YOUR ASSIGNMENT: At the line with "Instruction: Select checkbox", start transcribing; stop after the last line of the data below. Keep it exact and leave pictures out.

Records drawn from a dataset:

━━━━

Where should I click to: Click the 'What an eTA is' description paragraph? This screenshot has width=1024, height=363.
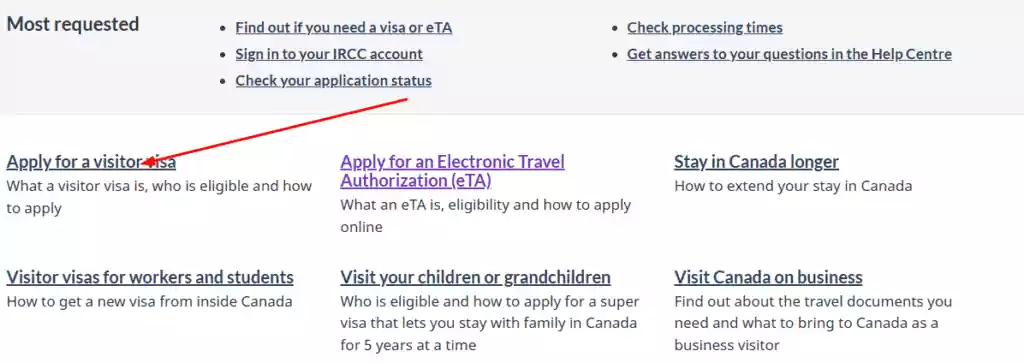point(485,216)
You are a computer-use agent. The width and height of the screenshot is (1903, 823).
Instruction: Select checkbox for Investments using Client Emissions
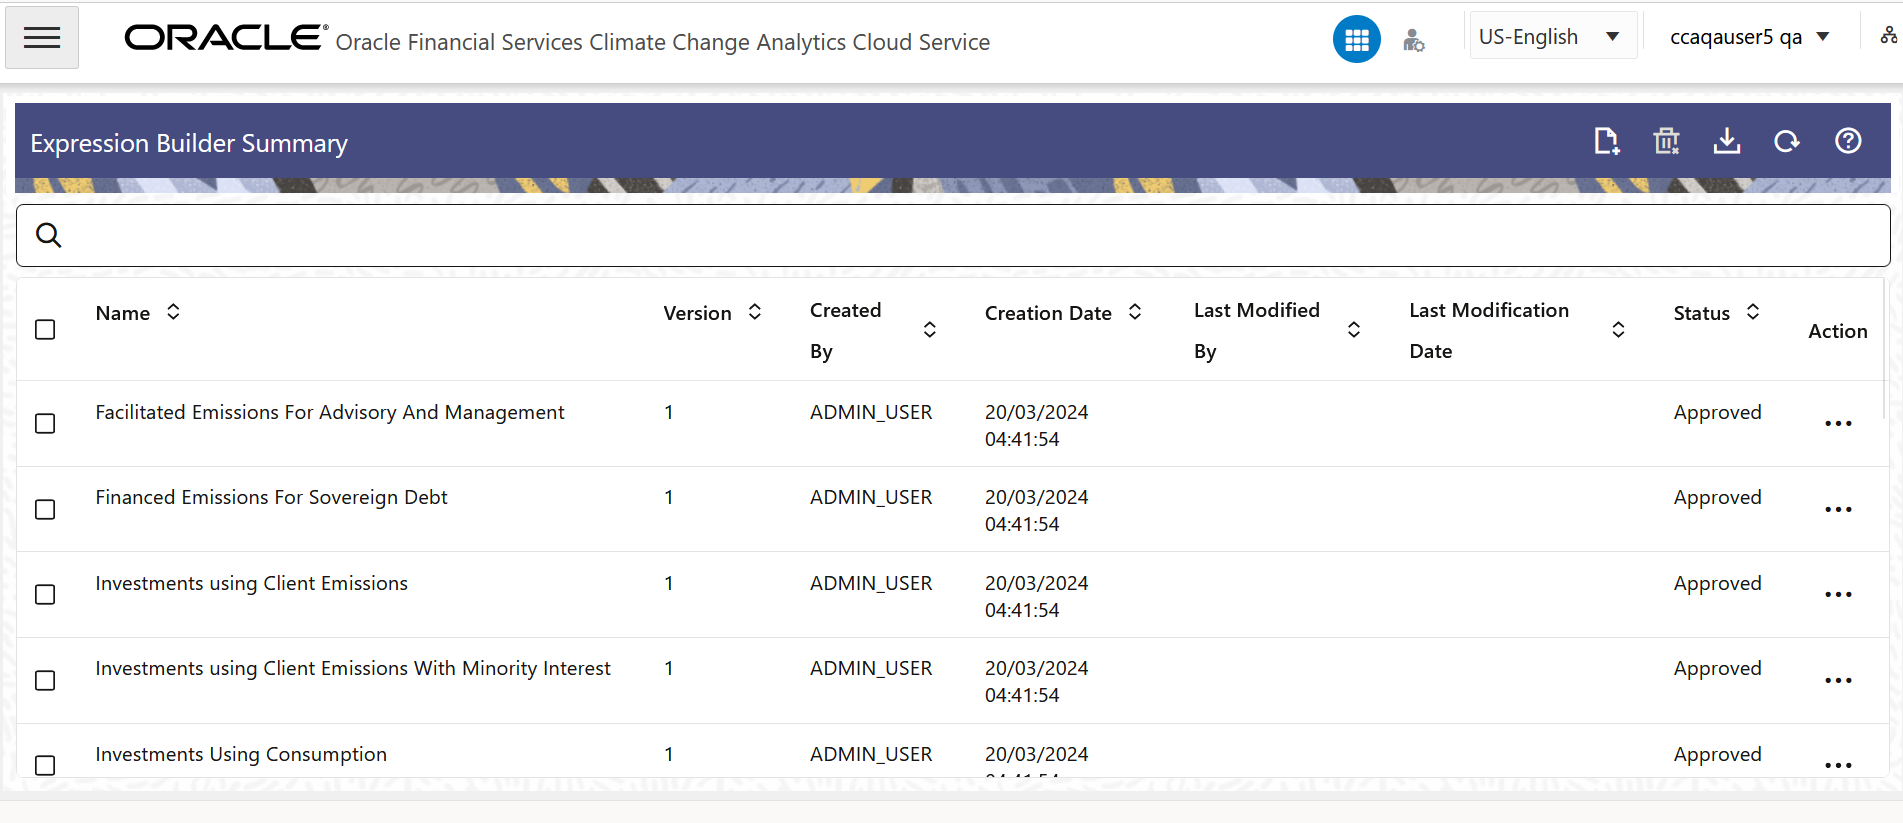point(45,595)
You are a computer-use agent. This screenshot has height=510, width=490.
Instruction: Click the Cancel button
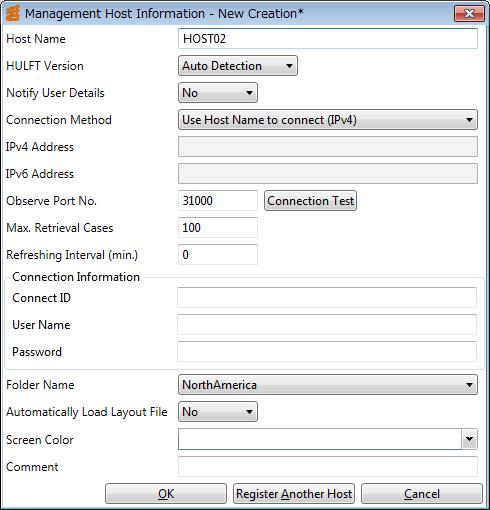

━━━━

ANSWER SPACE:
Instruction: Select checkbox for Investments using Client Emissions
point(45,595)
You are a computer-use agent. This screenshot has height=510, width=490.
Instruction: Click the Cancel button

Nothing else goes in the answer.